Hallo liebe Community,

mein System ist etwas in die Jahre gekommen und sieht zzt wie folgt aus:

Mainboard:GiBy GA-870A-UD3 8
Prozessor: AMD Phe II X4 955 3200 AM 
Grafikkarte: Pow 2GB D5 X HD7850 PCS+ R
Arbeitsspeicher:      D3 4GB 1333-9 K2 KV 
Festplatte: WD 1TB WD10EARS Green
Netzteil: Sharkoon Rush Power 600W 

Ich möchte Thief 2 auf hohen Einstellungen spielen können und habe derzeit schon Leistungsprobleme bei GW 2. Lohnt es sich das System etwas aufzurüsten mit SSD und zusätzlichem RAM um das Sielejahr 2014 damit zu bestreiten? Oder müsste ich etwas tiefer in die Tasche greifen für Mainbord und CPU? Einen kompletten Neukauf würde ich gerne vermeiden, wenns geht ^^ Budget würde ich so bei 400€ ansetzten, muss aber nicht ausgereizt werden wenn sich's vermeiden lässt.

Über ein paar Vorschläge/Meinungen wäre ich sehr dankbar 

Der NarR


----------



## LordCrash (13. Januar 2014)

Eine SSD ist eine schöne Sache, bringt aber fürs Zocken direkt gar nichts, außer dass Levels mitunter schneller geladen werden. Ansonsten macht eine SSD den Alltag am PC schöner dank deutlich schnelleren Boots und schnellen Programmstarts. Für eine 120GB SSD müsste man so etwa um die 80€ einplanen. 

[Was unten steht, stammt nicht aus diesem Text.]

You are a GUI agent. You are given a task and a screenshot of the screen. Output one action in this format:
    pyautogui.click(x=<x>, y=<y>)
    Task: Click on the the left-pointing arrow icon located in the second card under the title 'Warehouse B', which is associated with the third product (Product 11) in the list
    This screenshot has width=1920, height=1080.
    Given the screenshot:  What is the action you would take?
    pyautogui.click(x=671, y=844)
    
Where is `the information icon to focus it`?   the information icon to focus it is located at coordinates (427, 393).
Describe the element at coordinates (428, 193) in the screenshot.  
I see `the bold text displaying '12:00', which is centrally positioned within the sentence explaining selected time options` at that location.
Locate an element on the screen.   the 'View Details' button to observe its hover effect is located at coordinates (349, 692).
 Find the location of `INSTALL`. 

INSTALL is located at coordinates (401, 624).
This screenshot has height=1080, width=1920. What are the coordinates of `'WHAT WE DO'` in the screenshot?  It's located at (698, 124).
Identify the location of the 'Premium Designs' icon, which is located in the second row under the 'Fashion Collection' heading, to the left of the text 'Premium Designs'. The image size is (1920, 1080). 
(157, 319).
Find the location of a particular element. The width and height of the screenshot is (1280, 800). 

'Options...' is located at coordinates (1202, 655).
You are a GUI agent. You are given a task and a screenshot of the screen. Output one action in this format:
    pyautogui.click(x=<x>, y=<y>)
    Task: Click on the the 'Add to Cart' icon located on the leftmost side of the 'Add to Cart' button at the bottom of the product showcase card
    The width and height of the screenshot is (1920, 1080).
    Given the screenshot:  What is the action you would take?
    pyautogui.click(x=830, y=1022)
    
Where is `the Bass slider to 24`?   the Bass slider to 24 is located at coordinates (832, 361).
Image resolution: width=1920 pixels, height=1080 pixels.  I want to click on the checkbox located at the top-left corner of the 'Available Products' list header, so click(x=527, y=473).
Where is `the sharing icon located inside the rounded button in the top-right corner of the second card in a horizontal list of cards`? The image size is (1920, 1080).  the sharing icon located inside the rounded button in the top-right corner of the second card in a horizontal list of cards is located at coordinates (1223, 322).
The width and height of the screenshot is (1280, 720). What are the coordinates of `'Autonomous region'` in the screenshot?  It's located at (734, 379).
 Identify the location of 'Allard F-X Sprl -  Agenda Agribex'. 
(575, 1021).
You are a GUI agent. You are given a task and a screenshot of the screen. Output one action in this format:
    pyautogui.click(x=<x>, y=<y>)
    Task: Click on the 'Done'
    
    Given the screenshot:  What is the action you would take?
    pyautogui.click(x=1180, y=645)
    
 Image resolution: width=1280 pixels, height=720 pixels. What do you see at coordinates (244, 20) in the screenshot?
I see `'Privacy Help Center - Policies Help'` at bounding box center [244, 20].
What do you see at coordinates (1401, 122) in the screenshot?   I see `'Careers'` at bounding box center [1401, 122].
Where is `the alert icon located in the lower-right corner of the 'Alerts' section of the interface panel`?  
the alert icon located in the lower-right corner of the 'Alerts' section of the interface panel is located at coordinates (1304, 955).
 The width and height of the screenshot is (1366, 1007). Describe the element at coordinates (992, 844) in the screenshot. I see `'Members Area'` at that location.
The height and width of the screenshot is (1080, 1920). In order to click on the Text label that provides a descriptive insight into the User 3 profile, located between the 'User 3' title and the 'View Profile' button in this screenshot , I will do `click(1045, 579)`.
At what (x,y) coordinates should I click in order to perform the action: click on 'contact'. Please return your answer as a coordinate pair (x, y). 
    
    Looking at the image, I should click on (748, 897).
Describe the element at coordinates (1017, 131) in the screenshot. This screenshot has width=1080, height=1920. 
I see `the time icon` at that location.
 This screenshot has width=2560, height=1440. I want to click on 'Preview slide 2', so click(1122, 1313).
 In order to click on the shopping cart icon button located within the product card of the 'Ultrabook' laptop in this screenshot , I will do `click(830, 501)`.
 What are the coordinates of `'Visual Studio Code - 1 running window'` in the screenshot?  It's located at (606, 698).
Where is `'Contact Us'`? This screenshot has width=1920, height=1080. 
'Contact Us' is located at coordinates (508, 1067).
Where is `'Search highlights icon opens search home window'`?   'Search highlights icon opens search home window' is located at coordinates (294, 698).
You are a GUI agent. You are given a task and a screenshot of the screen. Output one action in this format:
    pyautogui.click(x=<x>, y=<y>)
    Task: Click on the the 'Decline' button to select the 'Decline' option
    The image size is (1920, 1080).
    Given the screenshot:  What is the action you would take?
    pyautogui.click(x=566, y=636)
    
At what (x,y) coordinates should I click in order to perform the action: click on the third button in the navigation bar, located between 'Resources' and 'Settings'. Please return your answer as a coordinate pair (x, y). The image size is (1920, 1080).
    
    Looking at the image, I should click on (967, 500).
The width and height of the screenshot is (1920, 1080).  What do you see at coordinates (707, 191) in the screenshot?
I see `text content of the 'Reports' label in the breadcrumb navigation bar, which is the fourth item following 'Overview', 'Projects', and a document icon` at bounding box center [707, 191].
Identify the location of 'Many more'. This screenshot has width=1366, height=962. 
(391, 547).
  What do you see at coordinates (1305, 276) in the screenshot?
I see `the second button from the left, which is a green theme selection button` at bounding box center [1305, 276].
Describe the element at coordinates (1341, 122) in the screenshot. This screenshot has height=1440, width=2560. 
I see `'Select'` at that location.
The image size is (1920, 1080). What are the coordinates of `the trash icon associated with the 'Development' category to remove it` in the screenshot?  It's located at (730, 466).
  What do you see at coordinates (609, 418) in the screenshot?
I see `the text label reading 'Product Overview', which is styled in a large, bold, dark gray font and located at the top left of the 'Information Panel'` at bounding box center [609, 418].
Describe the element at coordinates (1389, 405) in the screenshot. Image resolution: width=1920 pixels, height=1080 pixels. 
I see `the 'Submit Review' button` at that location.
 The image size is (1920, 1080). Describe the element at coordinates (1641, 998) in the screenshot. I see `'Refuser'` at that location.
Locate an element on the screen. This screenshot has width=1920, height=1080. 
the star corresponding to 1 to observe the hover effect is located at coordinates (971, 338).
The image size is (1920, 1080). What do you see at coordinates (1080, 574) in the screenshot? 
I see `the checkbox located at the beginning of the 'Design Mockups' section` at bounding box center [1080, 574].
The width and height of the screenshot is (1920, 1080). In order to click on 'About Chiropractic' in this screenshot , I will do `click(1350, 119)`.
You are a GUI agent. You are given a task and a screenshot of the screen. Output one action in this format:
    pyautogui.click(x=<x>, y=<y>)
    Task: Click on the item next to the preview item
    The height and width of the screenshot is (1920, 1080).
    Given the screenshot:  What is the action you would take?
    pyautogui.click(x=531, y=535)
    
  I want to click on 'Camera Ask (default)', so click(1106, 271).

Der Rest ist schwierig, würde ich mal sagen.....

Du könntest natürlich noch weitere 4 GB RAM einbauen, allerdings ist 1333er Ram schon ziemlich veraltet und langsam. Da dein Mainboard eh 1600er RAM unterstützt, könntest du hier gleich komplett auf 1600er 8GB Ram umrüsten für ca. 70-80€.

Wenn es ein neuer Prozessor werden soll, ist derzeit ein Xeon E3-1230v3 empfehlenswert. Den bekommt man mit einem passenden Mainboard und CPU-Kühler für ca. 300-320€.

Damit wäre dann dein Budget erschöpft. Allerdings bremst dann die Grafikkarte dein System gewaltig aus, weshalb es vielleicht sinnvoller wäre, erst die Grafikkarte zu tauschen und später erst den Prozessor (evtl. erst in 1-2 Jahren). Da bietet sich z.B. eine Radeon  280X an. Zusammen mit deinem AMD Prozessor kann die eventuell auch von Mantle profitieren, zumal Thief ja eh ein AMD Evolved Spiel werden wird. Eine 280X kostet so 250-280€.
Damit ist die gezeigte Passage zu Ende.